A 2017 U.S. consumer study found that credit and debit cards were increasing in popularity for all online purchases, occupying 76% of U.S. purchases made. By contrast, only 12% of online purchasers in Germany stated that a debit or credit card was their preferred payment method, with customers opting for alternatives such as invoices or PayPal. The importance of understanding local preferences but also offering a range of currency options for SaaS payments is vital. CardConnect now supports over 150 currencies in 37 countries, and integrates with hundreds of third-party apps.

4. Encryption and secure payments

Despite surveys indicating that data stored in the cloud is safer than physical infrastructure, SaaS organizations continue to face a battle to ensure their products and customer data remain secure. This challenge also extends to the payment process for users.

Ensuring online payment processing is secure and encrypted should be a top priority for any organization. A leading example of secure payment processing, CardSecure, is backed by PCI-certified Point-to-Point Encryption (P2PE) and patented tokenization to replace sensitive information. This provides peace of mind for end users and businesses alike, bringing a level of confidence to the payment process and removing the risk of sensitive information being lost or stolen.

5. Churn reduction

Although it varies from company to company, the average churn rate for a SaaS organization is between five and ten percent. The main problem from a payment perspective is involuntary churn, where customers are lost because card details have expired or the payment process fails.

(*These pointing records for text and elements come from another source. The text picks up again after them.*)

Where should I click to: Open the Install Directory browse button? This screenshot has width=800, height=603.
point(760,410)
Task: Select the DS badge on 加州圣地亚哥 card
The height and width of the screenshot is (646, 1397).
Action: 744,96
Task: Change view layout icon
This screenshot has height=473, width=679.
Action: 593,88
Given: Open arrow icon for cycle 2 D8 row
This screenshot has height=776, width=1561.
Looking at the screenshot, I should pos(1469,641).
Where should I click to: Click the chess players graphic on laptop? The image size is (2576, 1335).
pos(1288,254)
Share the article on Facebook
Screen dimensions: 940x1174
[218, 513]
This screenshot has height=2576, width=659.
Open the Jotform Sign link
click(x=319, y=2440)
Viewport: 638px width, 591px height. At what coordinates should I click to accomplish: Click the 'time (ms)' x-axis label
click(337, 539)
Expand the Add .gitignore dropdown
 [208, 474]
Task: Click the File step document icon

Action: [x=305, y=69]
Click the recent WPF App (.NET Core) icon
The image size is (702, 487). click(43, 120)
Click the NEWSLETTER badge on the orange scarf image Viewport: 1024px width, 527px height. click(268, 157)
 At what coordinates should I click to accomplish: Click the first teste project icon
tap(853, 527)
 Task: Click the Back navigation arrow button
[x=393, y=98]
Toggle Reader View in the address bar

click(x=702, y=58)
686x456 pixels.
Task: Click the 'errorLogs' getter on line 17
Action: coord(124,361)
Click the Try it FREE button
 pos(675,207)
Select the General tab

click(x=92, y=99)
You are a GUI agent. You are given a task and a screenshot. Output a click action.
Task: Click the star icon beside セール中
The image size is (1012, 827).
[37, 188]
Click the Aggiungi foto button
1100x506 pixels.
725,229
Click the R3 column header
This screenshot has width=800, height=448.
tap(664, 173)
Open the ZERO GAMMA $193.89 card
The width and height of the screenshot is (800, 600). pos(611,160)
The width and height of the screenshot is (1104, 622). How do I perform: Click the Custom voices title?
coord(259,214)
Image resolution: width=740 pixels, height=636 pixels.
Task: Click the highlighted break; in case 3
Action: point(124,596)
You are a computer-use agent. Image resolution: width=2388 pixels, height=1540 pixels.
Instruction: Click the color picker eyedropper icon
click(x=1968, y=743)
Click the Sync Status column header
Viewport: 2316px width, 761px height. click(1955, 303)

Considering the higher cost of acquiring new customers for SaaS businesses compared to keeping existing ones, creating a payment process which reduces the likelihood of losing existing customers is extremely beneficial. By tailoring the user experience, in addition to adopting a platform which is both secure and easily manages the payment process, SaaS organizations can mitigate any risk and provide customers with a simple way of making payments.

6. Integrations

When a startup is in its infancy, a founder may not be able to forecast exactly where the business will be in a year’s time. When it comes to payment processing, it is vital to keep options open and explore the possibilities for the future growth and size of the business.

Choosing a solution which integrates seamlessly with third-party applications will be hugely beneficial as the organization grows. Whether it is useful add-ons like analytics tools or integrating accounting software, CardPointe can integrate with third-party apps to simplify the day-to-day running of a business.

How to overcome SaaS payment obstacles

When it comes to payments, the obstacles - particularly in the SaaS industry - mean the process is always likely to be somewhat complex.

The best way to overcome the challenges is by choosing a trusted payment processing provider with cutting-edge security, straightforward solutions, and compatibility with third-party apps. An ideal way forward is with a payment processing solution that will integrate and grow with your organization.